* _Task prompt_: Output the following rows verbatim, with no changes.

[Given data]

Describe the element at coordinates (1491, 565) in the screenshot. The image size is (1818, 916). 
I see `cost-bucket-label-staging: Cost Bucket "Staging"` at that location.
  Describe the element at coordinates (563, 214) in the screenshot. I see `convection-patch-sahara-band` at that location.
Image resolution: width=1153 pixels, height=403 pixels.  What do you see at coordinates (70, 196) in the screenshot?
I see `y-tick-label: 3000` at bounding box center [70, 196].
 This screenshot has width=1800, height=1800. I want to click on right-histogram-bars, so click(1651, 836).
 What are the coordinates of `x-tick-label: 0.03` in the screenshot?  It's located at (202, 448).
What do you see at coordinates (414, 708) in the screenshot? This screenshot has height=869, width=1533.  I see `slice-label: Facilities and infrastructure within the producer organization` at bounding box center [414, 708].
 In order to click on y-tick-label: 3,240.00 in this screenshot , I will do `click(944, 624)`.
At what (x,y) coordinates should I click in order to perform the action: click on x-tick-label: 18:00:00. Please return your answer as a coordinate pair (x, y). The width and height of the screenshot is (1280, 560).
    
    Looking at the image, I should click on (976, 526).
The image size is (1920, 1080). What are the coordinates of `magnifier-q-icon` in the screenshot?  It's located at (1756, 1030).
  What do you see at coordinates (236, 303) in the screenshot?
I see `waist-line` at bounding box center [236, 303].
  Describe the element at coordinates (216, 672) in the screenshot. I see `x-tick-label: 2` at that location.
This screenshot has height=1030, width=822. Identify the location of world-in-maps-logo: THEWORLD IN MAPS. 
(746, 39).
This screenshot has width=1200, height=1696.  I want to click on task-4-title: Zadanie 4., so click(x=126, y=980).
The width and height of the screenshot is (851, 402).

[/Given data]

* _Written solution_:
Describe the element at coordinates (1491, 565) in the screenshot. The image size is (1818, 916). 
I see `cost-bucket-label-staging: Cost Bucket "Staging"` at that location.
  Describe the element at coordinates (563, 214) in the screenshot. I see `convection-patch-sahara-band` at that location.
Image resolution: width=1153 pixels, height=403 pixels.  What do you see at coordinates (70, 196) in the screenshot?
I see `y-tick-label: 3000` at bounding box center [70, 196].
 This screenshot has width=1800, height=1800. I want to click on right-histogram-bars, so click(1651, 836).
 What are the coordinates of `x-tick-label: 0.03` in the screenshot?  It's located at (202, 448).
What do you see at coordinates (414, 708) in the screenshot? This screenshot has height=869, width=1533.  I see `slice-label: Facilities and infrastructure within the producer organization` at bounding box center [414, 708].
 In order to click on y-tick-label: 3,240.00 in this screenshot , I will do `click(944, 624)`.
At what (x,y) coordinates should I click in order to perform the action: click on x-tick-label: 18:00:00. Please return your answer as a coordinate pair (x, y). The width and height of the screenshot is (1280, 560).
    
    Looking at the image, I should click on (976, 526).
The image size is (1920, 1080). What are the coordinates of `magnifier-q-icon` in the screenshot?  It's located at (1756, 1030).
  What do you see at coordinates (236, 303) in the screenshot?
I see `waist-line` at bounding box center [236, 303].
  Describe the element at coordinates (216, 672) in the screenshot. I see `x-tick-label: 2` at that location.
This screenshot has height=1030, width=822. Identify the location of world-in-maps-logo: THEWORLD IN MAPS. 
(746, 39).
This screenshot has width=1200, height=1696.  I want to click on task-4-title: Zadanie 4., so click(x=126, y=980).
The width and height of the screenshot is (851, 402).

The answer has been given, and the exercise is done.